= What to produce =
Report each line of the records where "sidebar" occurs.

= Data for the task =
------------------------------------------------------------

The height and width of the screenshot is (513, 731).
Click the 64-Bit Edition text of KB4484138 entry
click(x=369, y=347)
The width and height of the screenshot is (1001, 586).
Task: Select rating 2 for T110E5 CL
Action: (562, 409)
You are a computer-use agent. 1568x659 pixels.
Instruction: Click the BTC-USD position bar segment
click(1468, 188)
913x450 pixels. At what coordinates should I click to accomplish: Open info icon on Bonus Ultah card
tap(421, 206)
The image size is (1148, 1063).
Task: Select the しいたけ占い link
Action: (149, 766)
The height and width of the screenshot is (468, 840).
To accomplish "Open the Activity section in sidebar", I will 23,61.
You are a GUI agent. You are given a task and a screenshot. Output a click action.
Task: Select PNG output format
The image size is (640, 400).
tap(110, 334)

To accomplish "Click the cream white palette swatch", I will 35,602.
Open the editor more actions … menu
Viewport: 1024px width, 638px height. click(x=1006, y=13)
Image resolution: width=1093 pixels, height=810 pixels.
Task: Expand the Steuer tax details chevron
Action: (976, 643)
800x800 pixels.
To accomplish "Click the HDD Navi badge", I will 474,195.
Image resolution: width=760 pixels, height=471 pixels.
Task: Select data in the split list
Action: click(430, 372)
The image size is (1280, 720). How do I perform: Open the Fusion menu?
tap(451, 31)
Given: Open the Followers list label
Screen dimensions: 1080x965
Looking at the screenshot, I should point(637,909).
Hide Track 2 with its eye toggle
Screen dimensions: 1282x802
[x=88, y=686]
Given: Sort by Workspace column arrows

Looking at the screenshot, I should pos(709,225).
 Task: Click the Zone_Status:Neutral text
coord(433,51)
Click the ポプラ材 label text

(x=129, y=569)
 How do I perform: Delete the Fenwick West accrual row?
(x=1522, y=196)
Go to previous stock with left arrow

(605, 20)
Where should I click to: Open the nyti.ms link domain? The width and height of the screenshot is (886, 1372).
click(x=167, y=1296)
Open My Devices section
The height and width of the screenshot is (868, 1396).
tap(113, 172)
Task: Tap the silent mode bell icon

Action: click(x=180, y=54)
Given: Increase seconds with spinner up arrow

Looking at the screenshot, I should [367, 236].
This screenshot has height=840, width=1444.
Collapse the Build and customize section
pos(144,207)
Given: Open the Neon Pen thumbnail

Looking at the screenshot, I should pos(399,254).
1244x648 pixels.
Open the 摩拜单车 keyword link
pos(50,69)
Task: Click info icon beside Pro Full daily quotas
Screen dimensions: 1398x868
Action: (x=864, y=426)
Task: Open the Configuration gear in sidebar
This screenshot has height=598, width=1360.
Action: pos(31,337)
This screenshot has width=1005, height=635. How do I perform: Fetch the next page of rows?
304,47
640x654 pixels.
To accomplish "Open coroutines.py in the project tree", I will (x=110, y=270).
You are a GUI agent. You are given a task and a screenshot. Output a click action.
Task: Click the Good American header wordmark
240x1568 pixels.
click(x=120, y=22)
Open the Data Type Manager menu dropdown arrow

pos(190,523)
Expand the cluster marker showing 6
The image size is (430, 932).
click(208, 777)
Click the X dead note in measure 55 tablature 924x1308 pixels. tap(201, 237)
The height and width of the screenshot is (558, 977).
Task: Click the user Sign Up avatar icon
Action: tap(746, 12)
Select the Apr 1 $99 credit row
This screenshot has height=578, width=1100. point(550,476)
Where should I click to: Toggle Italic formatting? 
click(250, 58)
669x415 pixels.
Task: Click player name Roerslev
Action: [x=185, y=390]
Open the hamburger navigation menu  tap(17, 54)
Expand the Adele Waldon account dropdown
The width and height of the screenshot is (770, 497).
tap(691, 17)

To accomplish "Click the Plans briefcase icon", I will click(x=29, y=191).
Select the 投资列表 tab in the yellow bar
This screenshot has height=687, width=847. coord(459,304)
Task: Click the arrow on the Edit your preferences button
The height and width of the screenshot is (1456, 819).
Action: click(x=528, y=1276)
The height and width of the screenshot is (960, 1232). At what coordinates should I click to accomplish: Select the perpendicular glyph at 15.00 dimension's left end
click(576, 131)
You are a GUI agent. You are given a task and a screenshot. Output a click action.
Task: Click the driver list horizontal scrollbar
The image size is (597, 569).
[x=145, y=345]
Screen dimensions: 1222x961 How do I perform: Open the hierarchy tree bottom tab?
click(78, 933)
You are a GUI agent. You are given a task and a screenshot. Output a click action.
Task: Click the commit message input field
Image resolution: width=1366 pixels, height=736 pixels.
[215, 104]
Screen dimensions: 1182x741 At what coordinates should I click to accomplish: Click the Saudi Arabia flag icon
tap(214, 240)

------------------------------------------------------------

= Task solution =
To accomplish "Open the Activity section in sidebar", I will 23,61.
Task: Open the Configuration gear in sidebar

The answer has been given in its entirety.